[Begin Material for this task]
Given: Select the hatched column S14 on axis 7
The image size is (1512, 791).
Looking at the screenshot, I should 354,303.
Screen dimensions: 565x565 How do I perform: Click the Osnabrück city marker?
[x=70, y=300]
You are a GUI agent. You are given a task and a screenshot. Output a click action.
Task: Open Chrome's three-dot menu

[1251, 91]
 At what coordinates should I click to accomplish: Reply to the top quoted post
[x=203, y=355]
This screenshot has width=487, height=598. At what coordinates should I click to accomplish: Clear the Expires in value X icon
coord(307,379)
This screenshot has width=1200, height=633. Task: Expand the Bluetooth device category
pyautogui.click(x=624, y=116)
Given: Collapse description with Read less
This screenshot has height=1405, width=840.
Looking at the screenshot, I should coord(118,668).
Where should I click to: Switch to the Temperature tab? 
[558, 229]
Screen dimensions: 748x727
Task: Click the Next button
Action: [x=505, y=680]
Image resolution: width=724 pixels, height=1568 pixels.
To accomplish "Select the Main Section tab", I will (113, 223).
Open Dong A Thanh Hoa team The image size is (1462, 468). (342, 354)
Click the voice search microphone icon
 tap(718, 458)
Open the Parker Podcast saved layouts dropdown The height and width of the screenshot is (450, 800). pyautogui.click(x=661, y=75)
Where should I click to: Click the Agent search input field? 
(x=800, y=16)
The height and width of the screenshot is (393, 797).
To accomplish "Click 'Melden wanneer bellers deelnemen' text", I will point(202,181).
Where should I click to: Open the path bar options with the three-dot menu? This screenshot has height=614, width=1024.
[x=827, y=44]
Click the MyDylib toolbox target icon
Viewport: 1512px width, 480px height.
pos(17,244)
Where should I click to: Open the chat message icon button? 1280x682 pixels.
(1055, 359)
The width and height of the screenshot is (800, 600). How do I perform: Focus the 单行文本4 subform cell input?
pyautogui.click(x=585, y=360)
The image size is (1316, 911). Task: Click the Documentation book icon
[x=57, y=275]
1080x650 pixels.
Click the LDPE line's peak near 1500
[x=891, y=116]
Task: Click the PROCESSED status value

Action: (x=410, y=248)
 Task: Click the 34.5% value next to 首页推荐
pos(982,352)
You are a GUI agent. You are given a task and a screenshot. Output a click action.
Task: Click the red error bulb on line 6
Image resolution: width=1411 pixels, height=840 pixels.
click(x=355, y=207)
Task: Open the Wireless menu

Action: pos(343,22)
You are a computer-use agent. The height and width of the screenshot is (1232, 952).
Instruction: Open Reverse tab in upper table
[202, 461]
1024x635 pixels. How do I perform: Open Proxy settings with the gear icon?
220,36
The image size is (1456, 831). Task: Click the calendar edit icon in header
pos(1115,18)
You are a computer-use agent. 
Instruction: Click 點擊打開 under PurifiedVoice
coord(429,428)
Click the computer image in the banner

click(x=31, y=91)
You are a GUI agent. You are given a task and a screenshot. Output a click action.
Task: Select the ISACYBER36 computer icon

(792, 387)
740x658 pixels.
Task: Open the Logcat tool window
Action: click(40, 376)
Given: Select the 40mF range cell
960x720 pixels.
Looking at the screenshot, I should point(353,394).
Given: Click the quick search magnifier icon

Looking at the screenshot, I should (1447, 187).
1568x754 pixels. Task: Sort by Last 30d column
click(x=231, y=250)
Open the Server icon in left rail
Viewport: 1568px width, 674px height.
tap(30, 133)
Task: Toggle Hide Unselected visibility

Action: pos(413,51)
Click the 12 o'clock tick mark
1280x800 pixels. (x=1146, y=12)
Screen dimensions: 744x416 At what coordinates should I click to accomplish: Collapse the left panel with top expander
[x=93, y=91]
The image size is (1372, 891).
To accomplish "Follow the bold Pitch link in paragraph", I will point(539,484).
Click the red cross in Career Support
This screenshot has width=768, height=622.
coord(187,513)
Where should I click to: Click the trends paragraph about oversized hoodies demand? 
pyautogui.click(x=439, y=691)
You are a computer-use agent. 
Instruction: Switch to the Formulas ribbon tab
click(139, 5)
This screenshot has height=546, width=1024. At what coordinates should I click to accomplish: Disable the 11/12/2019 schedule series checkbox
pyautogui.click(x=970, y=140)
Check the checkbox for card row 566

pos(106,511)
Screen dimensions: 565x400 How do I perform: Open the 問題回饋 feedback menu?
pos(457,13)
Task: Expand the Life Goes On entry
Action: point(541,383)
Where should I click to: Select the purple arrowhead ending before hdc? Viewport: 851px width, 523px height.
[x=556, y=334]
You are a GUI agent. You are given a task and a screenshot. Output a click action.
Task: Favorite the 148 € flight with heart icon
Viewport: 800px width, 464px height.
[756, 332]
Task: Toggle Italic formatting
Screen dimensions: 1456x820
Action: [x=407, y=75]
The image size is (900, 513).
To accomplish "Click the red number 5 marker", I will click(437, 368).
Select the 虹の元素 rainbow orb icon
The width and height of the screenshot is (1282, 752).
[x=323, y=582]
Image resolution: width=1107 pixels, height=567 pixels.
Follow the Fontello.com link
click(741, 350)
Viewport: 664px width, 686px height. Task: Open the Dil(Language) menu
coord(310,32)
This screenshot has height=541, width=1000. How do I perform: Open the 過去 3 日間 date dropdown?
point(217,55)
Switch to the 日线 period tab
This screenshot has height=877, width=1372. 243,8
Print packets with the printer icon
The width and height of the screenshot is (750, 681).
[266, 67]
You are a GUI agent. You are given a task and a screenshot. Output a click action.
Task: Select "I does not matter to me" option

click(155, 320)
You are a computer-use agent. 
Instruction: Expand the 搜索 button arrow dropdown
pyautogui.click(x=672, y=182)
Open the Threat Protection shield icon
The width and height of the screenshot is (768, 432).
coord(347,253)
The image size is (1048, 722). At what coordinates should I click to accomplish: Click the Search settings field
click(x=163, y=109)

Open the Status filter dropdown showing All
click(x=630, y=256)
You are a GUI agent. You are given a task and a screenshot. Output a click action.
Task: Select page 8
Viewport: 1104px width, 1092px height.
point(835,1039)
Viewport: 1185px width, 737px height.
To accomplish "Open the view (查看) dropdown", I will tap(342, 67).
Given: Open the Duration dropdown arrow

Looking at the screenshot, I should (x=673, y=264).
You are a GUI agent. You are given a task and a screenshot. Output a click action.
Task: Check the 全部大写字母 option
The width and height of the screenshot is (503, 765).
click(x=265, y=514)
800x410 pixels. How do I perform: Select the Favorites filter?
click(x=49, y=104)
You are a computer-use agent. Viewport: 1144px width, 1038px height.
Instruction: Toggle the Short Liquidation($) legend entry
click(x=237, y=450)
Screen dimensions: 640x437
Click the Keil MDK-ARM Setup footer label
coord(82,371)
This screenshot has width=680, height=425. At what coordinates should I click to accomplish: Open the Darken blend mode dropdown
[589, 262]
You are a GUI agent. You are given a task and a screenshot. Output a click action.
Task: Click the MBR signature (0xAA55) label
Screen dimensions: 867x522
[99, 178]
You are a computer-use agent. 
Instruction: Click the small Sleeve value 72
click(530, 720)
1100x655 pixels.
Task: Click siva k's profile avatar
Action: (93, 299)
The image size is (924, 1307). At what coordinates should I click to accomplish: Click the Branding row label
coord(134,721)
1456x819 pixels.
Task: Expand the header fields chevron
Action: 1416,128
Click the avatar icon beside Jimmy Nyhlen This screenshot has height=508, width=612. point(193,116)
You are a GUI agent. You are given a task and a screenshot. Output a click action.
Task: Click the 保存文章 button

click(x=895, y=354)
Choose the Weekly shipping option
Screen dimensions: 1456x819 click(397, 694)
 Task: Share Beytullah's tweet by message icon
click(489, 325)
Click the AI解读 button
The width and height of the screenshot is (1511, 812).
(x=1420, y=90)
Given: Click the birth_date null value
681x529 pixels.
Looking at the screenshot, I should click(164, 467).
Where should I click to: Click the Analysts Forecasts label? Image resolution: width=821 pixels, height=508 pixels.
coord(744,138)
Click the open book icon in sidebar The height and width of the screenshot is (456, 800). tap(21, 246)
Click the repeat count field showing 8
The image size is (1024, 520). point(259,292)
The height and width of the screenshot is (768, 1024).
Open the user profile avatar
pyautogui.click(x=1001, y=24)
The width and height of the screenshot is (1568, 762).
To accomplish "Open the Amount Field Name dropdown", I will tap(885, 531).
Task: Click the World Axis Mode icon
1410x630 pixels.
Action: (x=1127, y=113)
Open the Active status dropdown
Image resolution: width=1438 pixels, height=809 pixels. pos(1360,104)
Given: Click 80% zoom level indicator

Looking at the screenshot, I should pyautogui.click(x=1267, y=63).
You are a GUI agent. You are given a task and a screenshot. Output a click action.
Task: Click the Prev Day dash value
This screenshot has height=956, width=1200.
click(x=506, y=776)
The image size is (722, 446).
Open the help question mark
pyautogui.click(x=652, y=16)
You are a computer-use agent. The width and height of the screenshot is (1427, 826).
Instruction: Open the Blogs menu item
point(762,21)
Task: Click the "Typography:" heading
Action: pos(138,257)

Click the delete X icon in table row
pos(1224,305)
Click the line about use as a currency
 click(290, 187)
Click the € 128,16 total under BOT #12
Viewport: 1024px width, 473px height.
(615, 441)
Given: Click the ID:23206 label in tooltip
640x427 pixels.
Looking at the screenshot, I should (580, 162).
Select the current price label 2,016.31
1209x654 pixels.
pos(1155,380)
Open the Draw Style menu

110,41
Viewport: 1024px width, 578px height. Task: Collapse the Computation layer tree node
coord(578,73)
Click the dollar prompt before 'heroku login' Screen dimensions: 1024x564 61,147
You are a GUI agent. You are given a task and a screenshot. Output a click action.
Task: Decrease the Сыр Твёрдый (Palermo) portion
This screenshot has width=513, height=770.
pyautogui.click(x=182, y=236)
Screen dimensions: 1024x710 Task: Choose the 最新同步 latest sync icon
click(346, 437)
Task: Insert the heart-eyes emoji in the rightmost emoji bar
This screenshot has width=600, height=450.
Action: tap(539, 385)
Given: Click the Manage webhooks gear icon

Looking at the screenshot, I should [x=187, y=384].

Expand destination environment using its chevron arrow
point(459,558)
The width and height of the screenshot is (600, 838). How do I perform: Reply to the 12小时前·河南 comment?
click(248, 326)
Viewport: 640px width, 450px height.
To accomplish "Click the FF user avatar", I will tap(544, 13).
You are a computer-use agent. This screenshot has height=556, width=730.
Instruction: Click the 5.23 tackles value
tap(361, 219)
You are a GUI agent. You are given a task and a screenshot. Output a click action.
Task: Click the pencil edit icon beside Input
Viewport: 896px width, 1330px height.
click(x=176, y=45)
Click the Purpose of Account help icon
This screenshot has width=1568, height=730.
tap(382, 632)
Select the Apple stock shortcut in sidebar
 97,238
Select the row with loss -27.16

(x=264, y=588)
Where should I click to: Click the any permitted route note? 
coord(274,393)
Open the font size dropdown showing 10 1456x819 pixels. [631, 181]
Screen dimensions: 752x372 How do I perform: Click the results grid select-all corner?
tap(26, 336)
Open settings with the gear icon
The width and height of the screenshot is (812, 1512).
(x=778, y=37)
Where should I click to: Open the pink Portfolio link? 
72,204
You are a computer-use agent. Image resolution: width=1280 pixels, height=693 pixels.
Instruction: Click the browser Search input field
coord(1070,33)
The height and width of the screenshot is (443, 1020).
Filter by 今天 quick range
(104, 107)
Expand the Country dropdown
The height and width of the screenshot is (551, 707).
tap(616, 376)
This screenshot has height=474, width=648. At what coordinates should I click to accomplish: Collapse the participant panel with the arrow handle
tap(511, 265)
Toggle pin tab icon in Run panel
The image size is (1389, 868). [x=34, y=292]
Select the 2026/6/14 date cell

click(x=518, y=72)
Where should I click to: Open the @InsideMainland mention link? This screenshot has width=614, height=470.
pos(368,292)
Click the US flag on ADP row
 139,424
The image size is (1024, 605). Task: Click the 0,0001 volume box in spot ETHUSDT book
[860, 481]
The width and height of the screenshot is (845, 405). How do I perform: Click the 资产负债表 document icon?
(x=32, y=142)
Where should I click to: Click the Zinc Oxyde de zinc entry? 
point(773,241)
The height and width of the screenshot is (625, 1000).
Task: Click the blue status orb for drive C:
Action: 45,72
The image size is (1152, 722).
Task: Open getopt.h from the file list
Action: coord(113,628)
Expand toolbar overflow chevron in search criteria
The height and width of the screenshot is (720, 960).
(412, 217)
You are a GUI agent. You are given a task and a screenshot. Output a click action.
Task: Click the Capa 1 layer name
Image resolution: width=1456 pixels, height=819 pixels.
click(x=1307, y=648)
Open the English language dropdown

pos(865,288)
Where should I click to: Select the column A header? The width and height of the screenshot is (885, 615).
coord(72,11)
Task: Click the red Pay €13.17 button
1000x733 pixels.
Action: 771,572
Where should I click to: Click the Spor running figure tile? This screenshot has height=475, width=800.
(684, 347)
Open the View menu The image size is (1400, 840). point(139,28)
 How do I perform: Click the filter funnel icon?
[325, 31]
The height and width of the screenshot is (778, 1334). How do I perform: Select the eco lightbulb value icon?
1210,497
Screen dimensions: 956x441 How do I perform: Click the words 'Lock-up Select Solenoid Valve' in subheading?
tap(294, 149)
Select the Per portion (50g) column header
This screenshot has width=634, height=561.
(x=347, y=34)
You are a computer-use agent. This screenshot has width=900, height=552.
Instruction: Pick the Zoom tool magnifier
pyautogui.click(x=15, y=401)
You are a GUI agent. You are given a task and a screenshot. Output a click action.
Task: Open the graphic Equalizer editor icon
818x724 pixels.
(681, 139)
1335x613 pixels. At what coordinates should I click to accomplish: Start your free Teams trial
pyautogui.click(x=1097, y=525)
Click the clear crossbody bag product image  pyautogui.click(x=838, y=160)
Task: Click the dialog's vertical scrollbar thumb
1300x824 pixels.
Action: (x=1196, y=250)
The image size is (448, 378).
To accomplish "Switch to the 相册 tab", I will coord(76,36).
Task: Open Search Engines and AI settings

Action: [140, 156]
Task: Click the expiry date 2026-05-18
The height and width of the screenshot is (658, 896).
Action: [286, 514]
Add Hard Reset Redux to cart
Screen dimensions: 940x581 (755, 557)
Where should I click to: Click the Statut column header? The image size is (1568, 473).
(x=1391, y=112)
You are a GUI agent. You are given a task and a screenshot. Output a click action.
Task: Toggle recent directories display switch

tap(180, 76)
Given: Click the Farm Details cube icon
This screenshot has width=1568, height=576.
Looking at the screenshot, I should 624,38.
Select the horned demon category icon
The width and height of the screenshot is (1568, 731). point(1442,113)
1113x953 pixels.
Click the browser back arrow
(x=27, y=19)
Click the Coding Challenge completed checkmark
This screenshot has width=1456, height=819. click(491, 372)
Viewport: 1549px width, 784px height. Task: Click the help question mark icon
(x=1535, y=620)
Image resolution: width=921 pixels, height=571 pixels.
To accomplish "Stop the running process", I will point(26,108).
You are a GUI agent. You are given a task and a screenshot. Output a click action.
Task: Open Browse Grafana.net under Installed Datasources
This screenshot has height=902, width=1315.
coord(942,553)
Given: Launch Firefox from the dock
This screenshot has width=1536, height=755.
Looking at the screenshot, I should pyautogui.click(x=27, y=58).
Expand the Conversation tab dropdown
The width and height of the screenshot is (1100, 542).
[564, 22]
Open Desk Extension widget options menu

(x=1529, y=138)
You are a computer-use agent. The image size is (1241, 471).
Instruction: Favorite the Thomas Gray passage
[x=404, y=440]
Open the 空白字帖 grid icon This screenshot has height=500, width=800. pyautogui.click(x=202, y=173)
[End Material for this task]
> **Problem**:
Write out again the part of the material above that opens with the line containing "The width and height of the screenshot is (600, 838)." and closes with the line containing "tap(361, 219)", both of those lines included.

> **Exercise response**:
The width and height of the screenshot is (600, 838). How do I perform: Reply to the 12小时前·河南 comment?
click(248, 326)
Viewport: 640px width, 450px height.
To accomplish "Click the FF user avatar", I will tap(544, 13).
You are a computer-use agent. This screenshot has height=556, width=730.
Instruction: Click the 5.23 tackles value
tap(361, 219)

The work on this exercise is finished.